TEMPO.CO, Jakarta - Anggota Komisi II DPR RI asal Partai Gerindra Sodik Mudjahid menanggapi penolakan Kejaksaan Agung terhadap Calon Pegawai Negeri Sipil (CPNS) dengan orientasi seksual lesbian, gay, biseksual, dan transgender (LGBT).

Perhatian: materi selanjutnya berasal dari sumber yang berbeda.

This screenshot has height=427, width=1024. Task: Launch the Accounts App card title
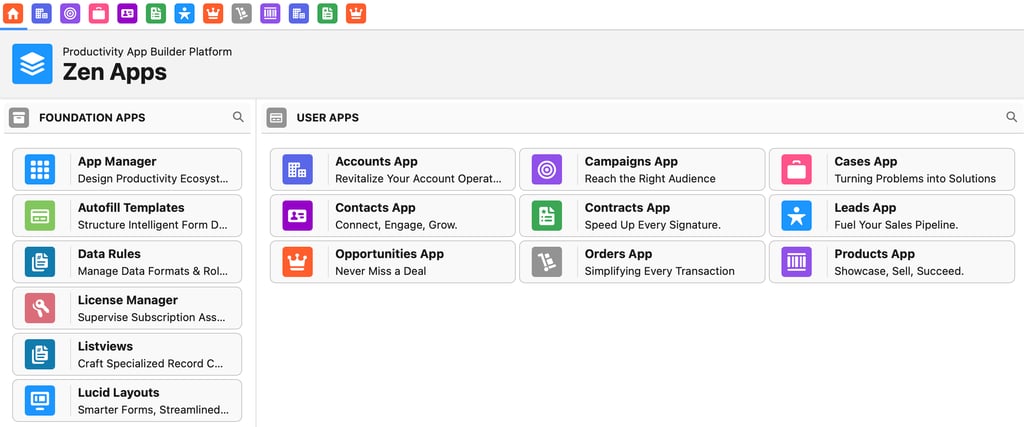pyautogui.click(x=376, y=162)
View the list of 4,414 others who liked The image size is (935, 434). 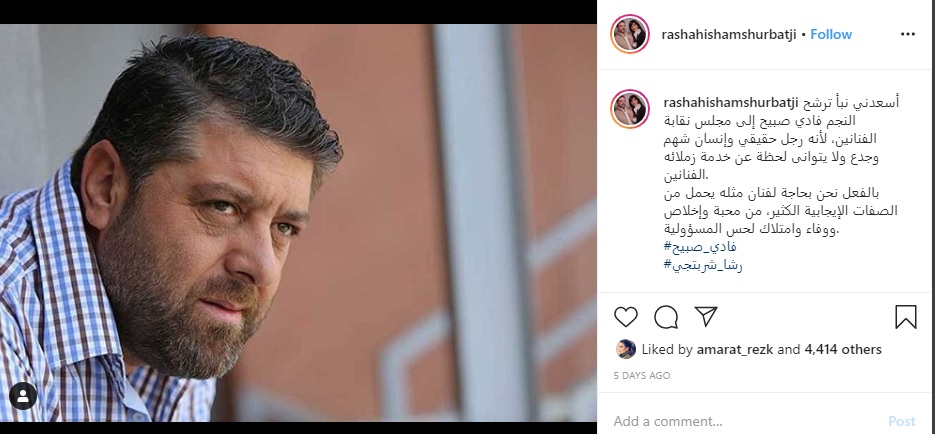coord(843,349)
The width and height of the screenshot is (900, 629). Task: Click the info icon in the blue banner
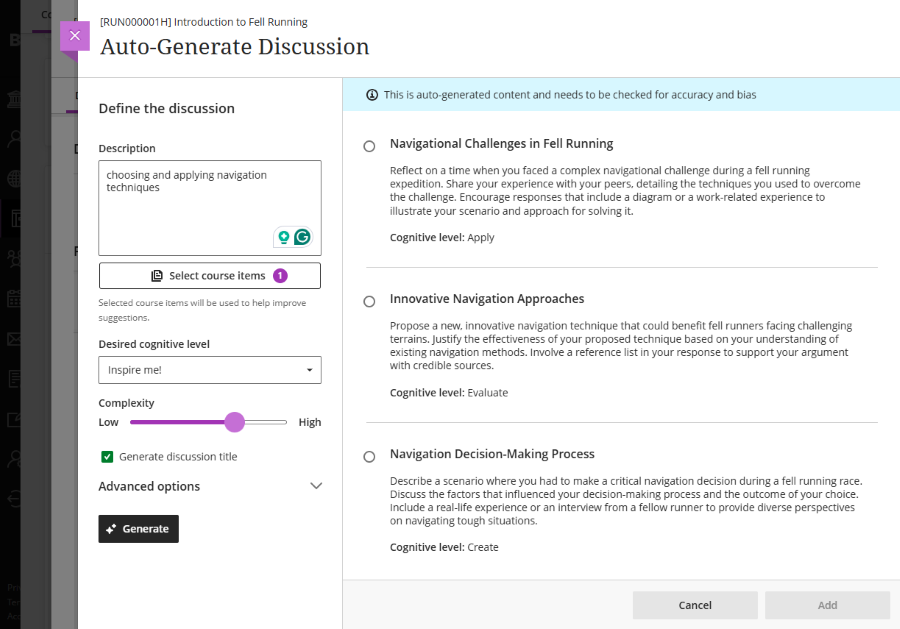(x=372, y=95)
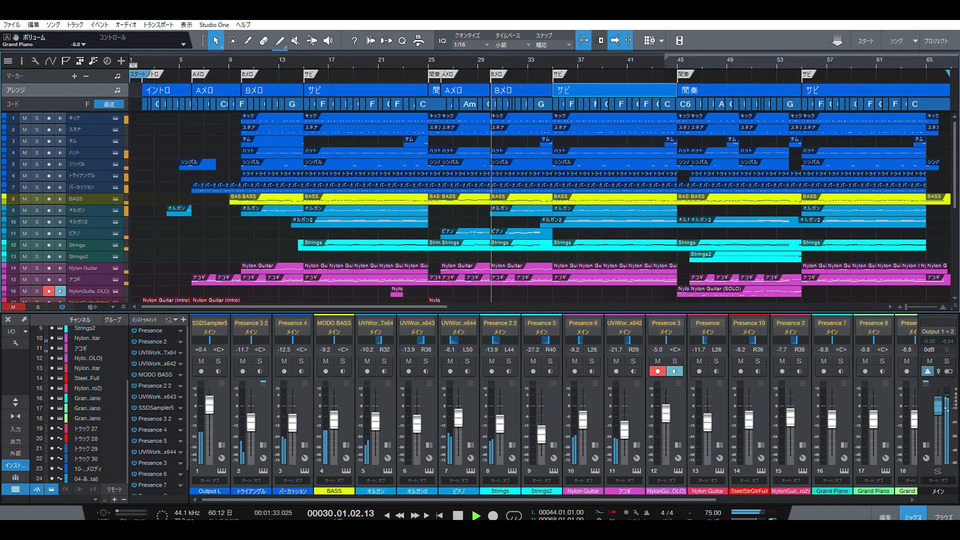
Task: Open the スナップ dropdown
Action: [x=553, y=44]
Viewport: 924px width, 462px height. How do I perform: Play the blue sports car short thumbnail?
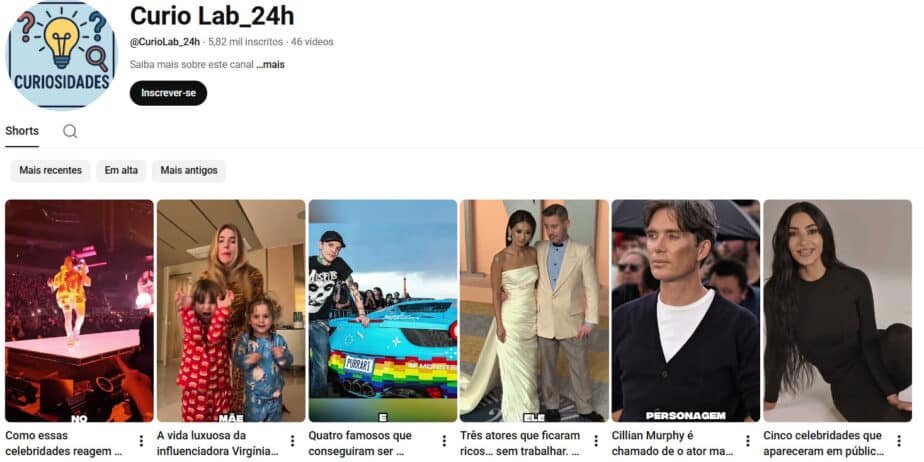[383, 311]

Menurut dia, kaum LGBT tetap berhak mendapatkan semua hak warga negara.
Menurut dia, dalam negara Pancasila, LGBT bisa mendapat semua hak warga negara Indonesia. “Satu-satunya hak yang tidak mereka peroleh adalah hak untuk mengekspose dan mengembangkan perilakunya bersama dan kepada masyarakat umum,” kata Sodik dalam keterangan tertulis, Rabu 27 November 2019. Alasannya, hal itu tidak sesuai dan bertentangan dengan nilai Pancasila khususnya sila Ketuhanan Yang Maha Esa dan kemanusiaan yang adil dan beradab.
Ia mengatakan semua warga negara Indonesia mempunyai hak dan kewajiban. Ada pun kewajiban dasar LGBT adalah menghormati dan mengikuti hukum serta nilai tertinggi di Indonesia yakni nilai dan norma Pancasila.
Ia menilai Kejaksaan Agung sebagai salah satu lembaga hukum pun pasti sangat memahami dasar hukum terhadap penolakan LGBT menjadi CPNS. “Dasar (hukum) berupa Permen, Perpes, PP, UU, sampai kepada nilai dan semangat UUD dan Pancasila dalam memandang LGBT,” ujar dia.
Kejaksaan Agung sudah menegaskan bahwa CPNS yang melamar tidak memiliki orientasi seksual yang berbeda. Juru bicara Kejaksaan Agung Mukri mengatakan, pihaknya ingin pelamar CPNS Kejagung adalah orang-orang yang normal dan wajar. "Kami ingin yang normal-normal lah, wajar-wajar. Kita tidak mau yang aneh-aneh. Supaya mengarahkannya tidak ada yang ya… gitulah," kata Mukri di kantornya pada Kamis, 21 November 2019.
Komnas HAM menanggapi kebijakan Kejaksaan Agung. Mereka melayangkan surat kepada Jaksa Agung ST Burhanuddin untuk meminta klarifikasi dan pembatalan persyaratan penerimaan Calon Pegawai Negeri Sipil atau CPNS. Hal itu dilakukan karena Komnas HAM menilai persyaratan diskriminatif Kejaksaan Agung RI terhadap kelompok LGBT dan identitas gender telah melanggar hak atas pekerjaan.
"Komnas HAM menilai persyaratan khusus pada lima jabatan dengan seluruh formasinya, bertentangan dengan prinsip dan nilai hak asasi manusia yang terkandung dalam konstitusi Negara Kesatuan Republik Indonesia," kata Koordinator Subkomisi Pemajuan HAM Beka Ulung Hapsara, melalui siaran pers pada Senin, 25 November 2019.